Beginning with the line that holds "Where should I click to: Open the scheduled", write out the remaining lines of the material exactly, the last line included.

§ Exercise data:
++++++++++
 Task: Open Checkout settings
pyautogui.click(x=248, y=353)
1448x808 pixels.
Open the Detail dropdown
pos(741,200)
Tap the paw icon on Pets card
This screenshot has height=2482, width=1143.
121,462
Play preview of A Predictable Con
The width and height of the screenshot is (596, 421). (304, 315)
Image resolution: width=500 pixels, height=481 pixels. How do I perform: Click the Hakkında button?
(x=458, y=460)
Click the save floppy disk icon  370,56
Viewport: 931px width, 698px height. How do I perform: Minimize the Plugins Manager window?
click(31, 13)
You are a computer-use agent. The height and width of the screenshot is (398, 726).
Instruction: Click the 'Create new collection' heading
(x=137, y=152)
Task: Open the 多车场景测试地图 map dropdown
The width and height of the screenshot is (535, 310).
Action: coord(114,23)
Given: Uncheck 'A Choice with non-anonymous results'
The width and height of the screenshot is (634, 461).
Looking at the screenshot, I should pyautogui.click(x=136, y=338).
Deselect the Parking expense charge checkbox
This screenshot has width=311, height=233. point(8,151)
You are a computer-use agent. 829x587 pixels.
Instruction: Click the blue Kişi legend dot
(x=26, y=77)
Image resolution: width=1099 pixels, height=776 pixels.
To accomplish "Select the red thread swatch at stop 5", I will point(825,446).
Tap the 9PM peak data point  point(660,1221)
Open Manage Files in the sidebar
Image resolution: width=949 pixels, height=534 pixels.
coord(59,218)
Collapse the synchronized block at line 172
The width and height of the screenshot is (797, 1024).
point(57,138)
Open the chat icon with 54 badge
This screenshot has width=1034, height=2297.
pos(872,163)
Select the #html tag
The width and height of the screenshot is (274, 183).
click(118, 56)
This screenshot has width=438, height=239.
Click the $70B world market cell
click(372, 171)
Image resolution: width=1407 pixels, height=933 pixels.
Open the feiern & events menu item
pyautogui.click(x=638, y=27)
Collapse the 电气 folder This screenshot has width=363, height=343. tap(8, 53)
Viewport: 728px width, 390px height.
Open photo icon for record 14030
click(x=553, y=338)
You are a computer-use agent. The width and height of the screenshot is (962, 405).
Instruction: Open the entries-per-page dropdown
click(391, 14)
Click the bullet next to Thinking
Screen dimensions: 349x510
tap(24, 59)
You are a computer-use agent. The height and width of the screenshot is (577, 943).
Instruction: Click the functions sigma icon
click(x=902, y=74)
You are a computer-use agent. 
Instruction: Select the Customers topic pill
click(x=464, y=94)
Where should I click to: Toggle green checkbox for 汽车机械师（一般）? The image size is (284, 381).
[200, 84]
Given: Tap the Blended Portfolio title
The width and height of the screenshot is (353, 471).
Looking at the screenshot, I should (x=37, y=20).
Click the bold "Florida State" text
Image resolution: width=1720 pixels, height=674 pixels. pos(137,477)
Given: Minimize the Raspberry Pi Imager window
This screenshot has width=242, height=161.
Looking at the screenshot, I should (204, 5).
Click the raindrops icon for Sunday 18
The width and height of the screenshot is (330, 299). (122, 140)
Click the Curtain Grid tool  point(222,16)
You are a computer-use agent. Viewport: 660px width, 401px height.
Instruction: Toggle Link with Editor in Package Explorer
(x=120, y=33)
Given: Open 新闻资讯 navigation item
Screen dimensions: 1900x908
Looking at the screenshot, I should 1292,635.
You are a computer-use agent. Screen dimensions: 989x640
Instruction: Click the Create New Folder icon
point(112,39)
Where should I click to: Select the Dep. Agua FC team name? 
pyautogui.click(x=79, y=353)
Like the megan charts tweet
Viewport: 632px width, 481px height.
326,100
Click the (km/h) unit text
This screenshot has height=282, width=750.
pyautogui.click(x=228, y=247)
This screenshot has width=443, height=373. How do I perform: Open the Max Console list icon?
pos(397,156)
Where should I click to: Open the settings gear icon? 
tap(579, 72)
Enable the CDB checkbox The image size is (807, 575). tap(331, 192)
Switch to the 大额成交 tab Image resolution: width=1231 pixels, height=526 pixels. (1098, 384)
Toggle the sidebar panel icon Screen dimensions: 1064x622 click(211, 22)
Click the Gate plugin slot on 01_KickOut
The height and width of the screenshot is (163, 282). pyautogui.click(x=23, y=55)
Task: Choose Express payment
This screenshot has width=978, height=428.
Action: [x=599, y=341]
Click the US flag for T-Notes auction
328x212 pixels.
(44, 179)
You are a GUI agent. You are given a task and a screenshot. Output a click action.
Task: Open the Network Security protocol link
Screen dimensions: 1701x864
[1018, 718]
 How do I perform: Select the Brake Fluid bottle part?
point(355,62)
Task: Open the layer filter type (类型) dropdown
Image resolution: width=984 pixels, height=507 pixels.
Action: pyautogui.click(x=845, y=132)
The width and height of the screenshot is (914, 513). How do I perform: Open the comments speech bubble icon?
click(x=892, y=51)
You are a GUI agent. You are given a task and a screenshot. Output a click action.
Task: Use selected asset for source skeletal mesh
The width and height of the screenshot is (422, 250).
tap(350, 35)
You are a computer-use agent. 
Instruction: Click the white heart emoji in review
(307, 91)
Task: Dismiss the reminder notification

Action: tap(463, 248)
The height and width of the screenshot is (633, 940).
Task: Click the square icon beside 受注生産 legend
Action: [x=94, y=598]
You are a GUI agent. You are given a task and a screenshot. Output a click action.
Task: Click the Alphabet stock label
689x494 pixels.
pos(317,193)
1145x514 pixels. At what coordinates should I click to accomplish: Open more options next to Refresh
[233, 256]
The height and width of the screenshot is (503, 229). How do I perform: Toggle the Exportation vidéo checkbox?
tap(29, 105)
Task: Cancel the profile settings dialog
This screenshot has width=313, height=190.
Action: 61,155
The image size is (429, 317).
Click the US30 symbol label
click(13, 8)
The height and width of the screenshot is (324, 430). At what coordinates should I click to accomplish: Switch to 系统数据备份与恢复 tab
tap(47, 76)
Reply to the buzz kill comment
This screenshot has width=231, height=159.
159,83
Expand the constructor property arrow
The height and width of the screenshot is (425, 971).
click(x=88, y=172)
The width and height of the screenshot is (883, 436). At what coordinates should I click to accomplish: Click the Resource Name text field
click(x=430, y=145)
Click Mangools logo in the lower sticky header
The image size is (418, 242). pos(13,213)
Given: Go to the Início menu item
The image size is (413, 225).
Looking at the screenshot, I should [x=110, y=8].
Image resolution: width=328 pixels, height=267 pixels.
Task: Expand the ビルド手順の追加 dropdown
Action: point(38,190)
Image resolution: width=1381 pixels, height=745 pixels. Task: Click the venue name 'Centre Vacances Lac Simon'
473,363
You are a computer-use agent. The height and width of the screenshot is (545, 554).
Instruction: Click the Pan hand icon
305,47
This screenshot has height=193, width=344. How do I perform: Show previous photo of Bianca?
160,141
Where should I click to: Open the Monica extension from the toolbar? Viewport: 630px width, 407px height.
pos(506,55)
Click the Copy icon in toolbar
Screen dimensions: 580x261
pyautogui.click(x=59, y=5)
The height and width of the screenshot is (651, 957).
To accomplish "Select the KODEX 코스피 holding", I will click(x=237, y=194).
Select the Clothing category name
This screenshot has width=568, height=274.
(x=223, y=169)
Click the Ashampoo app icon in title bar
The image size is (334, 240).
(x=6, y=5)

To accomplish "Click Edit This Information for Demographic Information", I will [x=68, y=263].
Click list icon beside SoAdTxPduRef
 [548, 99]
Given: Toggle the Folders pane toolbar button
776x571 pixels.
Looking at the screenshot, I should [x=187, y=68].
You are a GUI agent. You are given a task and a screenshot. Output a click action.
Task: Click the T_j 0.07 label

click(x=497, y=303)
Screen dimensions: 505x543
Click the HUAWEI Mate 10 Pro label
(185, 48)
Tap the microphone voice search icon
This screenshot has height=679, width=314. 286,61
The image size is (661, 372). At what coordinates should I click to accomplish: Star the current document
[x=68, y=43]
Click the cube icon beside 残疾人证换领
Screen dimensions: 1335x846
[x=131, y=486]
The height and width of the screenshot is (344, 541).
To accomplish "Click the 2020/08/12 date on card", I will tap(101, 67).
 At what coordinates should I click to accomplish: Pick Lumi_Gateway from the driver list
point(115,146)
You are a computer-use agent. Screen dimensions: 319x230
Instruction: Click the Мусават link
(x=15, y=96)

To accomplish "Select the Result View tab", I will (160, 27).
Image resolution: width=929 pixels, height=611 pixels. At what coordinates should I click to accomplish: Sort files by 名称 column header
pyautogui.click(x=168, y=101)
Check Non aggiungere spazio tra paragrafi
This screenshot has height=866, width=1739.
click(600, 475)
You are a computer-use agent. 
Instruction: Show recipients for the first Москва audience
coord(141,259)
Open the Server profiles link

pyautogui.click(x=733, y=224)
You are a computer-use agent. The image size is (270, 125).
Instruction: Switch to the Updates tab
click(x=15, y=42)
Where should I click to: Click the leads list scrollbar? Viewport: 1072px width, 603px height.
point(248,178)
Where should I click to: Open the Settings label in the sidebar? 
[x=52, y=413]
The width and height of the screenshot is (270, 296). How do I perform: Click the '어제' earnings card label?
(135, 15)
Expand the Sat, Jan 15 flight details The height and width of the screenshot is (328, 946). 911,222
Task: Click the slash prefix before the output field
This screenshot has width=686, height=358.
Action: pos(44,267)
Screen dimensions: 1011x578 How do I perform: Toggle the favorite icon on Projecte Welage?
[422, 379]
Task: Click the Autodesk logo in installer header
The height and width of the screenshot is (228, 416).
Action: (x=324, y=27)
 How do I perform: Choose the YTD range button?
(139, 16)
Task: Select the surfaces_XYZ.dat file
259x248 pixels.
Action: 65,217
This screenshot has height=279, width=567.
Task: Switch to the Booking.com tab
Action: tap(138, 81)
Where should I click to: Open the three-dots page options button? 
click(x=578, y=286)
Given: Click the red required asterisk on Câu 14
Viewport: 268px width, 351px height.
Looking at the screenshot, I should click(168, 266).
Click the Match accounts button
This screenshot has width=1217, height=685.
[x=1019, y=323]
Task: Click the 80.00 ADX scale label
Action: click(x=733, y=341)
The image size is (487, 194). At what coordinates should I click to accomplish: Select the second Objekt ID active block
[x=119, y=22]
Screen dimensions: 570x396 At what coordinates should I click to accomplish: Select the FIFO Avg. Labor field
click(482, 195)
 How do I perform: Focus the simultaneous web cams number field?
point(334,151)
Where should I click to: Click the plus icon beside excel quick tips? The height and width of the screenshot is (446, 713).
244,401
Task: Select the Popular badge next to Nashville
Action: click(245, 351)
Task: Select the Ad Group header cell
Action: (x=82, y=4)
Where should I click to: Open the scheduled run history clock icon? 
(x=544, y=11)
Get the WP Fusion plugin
++++++++++
§ Your solution:
Where should I click to: Open the scheduled run history clock icon? 
(x=544, y=11)
Get the WP Fusion plugin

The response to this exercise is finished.